The number of places for Scottish students doing their first degree is capped in each university, due to constraints in Scottish government funding.

But there is no limit to the number of places that can be taken by students from the rest of the UK.

They pay the same level of annual tuition fees that they would pay in the rest of the UK.

For the new academic year, that is £9,535, a rise of of 3.1%.

Universities across the UK say this amount has not increased by very much for more than a decade and claim that it also falls short of the actual cost of educating students.

Universities such as Edinburgh and St Andrews have almost as many students from England, Wales and Northern Ireland as they do from Scotland, with roughly a third from each.

Glasgow, by contrast, is 66% Scottish and 15% are from the rest of the UK.

For newer universities, with less of a reputation and prestige, income from the rest of the UK students is more limited.

At Glasgow Caledonian and the University of the Highlands and Islands, the Scottish share is more than 95%.

Do graduates still earn more?

One effect of the Scottish government providing tuition fees for students from Scotland is that graduates themselves leave university with much less debt.

The study cites research that indicates the average Scot graduated in 2023 with debt of £15,430, while the figure for the rest of the UK was £44,940.

Prof Bell’s research gives extensive detail on earnings five years after they graduate.

His figures, based on the 2021-22 tax year, vary widely.

They show a computing graduate from St Andrews was earning an average £77,000, three times as much as one from the University of the West of Scotland.

The lowest pay was for a typical graduate in art and design from the University of the Highlands and Islands, on £15,300.

Other high-earning graduates were in medicine, dentistry and economics.

Among lower earners were those with degrees in media, sociology and performing arts.

The report says that the annual earnings of those with qualifications in health-related and STEM subjects tend to exceed the Scottish average, while those with arts qualifications tend to earn less.

What does Scotland need?

Prof Bell points out that funding is mainly allocated to universities based on the previous year’s funds.

He argues that this gives little scope for innovation and change.

Sir Anton Muscatelli also talks about the case for universities becoming more different from each other.

The Glasgow University principal says there will be a need for more of them to share resources and show they are operating efficiently, with mergers being an option.

Looking to next year’s Holyrood election, he says politicians need to acknowledge that the education sector is going to be crucial to the success of the Scottish economy.

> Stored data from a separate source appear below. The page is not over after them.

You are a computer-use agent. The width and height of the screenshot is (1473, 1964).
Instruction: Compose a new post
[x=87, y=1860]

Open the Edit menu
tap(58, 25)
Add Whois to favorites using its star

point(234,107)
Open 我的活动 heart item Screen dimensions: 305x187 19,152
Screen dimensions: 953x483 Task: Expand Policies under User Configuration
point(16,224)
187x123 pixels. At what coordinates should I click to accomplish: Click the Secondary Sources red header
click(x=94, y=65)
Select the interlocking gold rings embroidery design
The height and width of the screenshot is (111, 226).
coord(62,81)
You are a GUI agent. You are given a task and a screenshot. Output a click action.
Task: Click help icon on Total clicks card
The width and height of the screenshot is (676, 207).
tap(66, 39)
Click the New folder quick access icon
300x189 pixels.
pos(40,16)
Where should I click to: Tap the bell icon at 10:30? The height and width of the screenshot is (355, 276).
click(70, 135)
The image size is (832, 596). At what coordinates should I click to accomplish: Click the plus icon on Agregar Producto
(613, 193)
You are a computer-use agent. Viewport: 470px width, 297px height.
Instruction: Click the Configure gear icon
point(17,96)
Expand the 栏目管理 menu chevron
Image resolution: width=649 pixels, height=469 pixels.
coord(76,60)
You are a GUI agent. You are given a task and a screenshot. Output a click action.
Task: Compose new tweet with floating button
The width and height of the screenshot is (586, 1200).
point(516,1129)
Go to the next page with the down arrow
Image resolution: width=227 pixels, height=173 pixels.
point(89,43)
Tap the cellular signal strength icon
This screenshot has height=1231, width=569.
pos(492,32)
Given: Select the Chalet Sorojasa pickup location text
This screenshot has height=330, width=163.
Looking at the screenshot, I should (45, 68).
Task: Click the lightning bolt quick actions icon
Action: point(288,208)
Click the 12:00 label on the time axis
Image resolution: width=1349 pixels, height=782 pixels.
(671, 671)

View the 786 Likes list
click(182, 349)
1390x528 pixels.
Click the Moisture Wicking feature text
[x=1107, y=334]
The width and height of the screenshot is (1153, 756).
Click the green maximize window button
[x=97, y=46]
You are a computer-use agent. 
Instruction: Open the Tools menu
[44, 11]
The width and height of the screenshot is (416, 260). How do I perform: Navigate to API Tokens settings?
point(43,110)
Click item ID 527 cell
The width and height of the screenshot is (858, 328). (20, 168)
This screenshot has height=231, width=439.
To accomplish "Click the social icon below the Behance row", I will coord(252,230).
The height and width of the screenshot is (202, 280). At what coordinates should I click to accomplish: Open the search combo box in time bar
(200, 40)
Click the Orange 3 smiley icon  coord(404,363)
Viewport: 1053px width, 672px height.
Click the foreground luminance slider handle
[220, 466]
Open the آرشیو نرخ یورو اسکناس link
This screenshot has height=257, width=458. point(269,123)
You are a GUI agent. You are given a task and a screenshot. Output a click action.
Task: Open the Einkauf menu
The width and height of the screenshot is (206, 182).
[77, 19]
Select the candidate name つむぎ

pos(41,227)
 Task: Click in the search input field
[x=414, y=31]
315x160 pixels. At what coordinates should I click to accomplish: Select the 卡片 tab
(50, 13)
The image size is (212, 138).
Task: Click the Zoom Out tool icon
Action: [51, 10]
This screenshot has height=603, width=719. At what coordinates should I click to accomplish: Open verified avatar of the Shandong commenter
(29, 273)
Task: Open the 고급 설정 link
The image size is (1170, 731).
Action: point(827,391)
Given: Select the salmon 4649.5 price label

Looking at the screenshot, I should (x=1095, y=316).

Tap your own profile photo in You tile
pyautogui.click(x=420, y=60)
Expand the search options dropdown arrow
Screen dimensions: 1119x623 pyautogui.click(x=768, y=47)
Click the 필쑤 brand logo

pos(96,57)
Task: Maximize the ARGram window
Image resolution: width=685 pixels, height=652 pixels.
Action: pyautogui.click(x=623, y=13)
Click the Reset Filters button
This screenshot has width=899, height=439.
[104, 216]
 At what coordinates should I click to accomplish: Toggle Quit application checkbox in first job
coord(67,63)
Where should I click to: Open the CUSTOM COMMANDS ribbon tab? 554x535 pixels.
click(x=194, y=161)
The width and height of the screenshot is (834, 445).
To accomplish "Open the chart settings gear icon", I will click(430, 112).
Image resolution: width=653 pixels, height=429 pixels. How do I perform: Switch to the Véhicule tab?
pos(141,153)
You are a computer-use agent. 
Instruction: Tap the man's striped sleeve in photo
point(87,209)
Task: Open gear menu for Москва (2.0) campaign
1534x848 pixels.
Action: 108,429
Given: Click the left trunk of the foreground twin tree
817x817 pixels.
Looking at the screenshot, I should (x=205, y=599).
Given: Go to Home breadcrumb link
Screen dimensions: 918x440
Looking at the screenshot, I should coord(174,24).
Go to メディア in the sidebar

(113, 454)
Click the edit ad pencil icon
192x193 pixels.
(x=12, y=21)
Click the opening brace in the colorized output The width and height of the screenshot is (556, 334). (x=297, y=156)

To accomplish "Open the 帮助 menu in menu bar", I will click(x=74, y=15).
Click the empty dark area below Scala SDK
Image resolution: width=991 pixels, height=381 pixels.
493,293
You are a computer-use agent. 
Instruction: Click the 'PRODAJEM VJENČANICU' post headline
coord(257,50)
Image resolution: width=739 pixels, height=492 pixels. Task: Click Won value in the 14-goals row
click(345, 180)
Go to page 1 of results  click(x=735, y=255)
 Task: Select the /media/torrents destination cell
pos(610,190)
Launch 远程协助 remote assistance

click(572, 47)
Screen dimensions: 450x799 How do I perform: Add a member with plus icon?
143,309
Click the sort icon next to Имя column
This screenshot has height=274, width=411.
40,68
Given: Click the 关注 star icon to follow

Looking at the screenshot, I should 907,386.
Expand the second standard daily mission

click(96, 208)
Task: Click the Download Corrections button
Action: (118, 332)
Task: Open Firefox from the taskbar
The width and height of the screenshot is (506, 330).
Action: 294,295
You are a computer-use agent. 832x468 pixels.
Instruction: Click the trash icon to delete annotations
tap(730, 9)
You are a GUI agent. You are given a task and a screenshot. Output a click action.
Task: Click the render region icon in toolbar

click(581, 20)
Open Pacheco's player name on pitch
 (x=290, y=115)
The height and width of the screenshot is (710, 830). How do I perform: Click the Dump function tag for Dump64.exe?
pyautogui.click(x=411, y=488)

He said: “It really is imperative that we don’t stumble from year to year [but] think about how this is going to be shaped or resourced.

“We need a strategic plan as a country, which is why I suspect after 2026, there will need to be a look at the shape and size of the Scottish [university] sector.

“I hope this is done in a rational way. I strongly believe in a publicly-funded sector, I hope that can be achieved, but let’s start with the question: what sector does Scotland need?”